AI can be an excellent tool for developers, but they must remain dedicated to accessibility throughout the process, whether AI is present or not. After all, as Bradley says, “At the end of the day, it still is up to the developers to want to make their games accessible by design.”

AI’s gradual progress is evident in Gameface. But another project demonstrates how AI-assisted accessibility can be implemented on a wider level. Minecraft Access is a mod that seeks to make Minecraft accessible to blind and visually impaired players. Logic, part of the team behind the mod, tells WIRED how a suite of AI tools, including ChatGPT and Google’s own Tensor Flow, are helping with the project.

“We are hoping AI can fill in … visual context for blind and low-vision players by providing information about the world as it is needed or upon request,” Logic says.

Particularly exciting is the potential for AI to not just bolster accessibility, but actively learn what a player needs. This will prove especially useful for broader applications in accessibility, given the layers of spectrums that make up disability and how personalized each player’s needs are. 

We do need to rein in our expectations, however. As promising as these recent implementations have proven, and as instructive as they may be for the future, there remain significant barriers to entry. In its current stage of development, Minecraft Access requires multiple programs to function, something Logic acknowledges makes it less accessible than it could be.

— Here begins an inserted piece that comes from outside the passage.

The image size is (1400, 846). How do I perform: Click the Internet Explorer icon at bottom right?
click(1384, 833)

“The average user is not going to want to collect a bunch of programs from different parts of the web,” Logic says.

Similarly, Ben Green, a disabled gamer, finds Gameface’s potential exciting but worries about diversity in the data. It may be able to “recognize lots of faces,” he says. “But some people with facial differences, like a ventilator in my case, or asymmetrical facial features, might be barely represented, or not at all.”

When asked about this, Miguel de Andrés-Clavera, who leads the team that developed Project Gameface, says, “We decided to create a functionality for people to customize which expressions they used to control the mouse.” This includes the ability to customize the intensity of gestures for different needs. He goes on, “With that being said, we are always looking for ways to increase the accessibility of our technology for more people. Our hope is that over time, Project Gameface will continue to improve and become even more helpful.”

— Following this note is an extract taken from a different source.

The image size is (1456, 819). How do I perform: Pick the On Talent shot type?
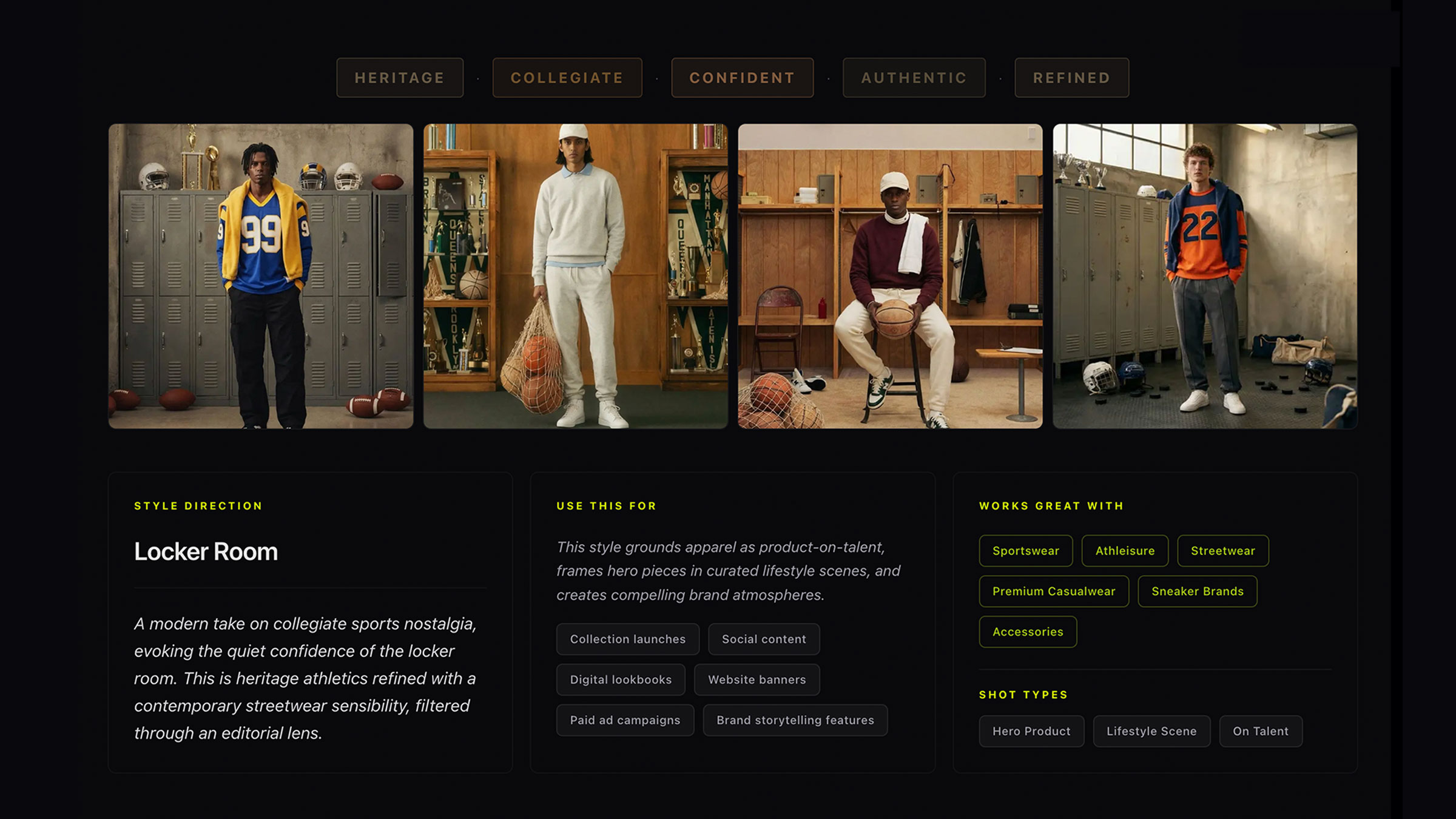coord(1261,732)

Even with these caveats, it’s interesting to see how hopeful people are about AI’s role in accessibility. Once we can distinguish between unethical applications of content-driven generative AI and meaningful AI tools and implementations that can help people solve problems and benefit others, there’s plenty of cause for optimism—with the understanding that AI’s true value is tied to our ability to make it work for us.

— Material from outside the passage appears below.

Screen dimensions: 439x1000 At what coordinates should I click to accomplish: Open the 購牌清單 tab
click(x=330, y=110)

The future of AI is ambiguous, but it holds the potential to benefit individual gamers and the industry at large. Its use requires caution, and we can expect pitfalls, but there’s every reason to believe that careful implementation of AI can contribute to a gaming landscape that encompasses a wider spectrum of players.

That’s the world Moroney wants to live in: “a world where people like Lance aren’t confined because solutions are technically infeasible, but rather one where developers have such superpowers that building solutions to allow him to connect to the world is easy.”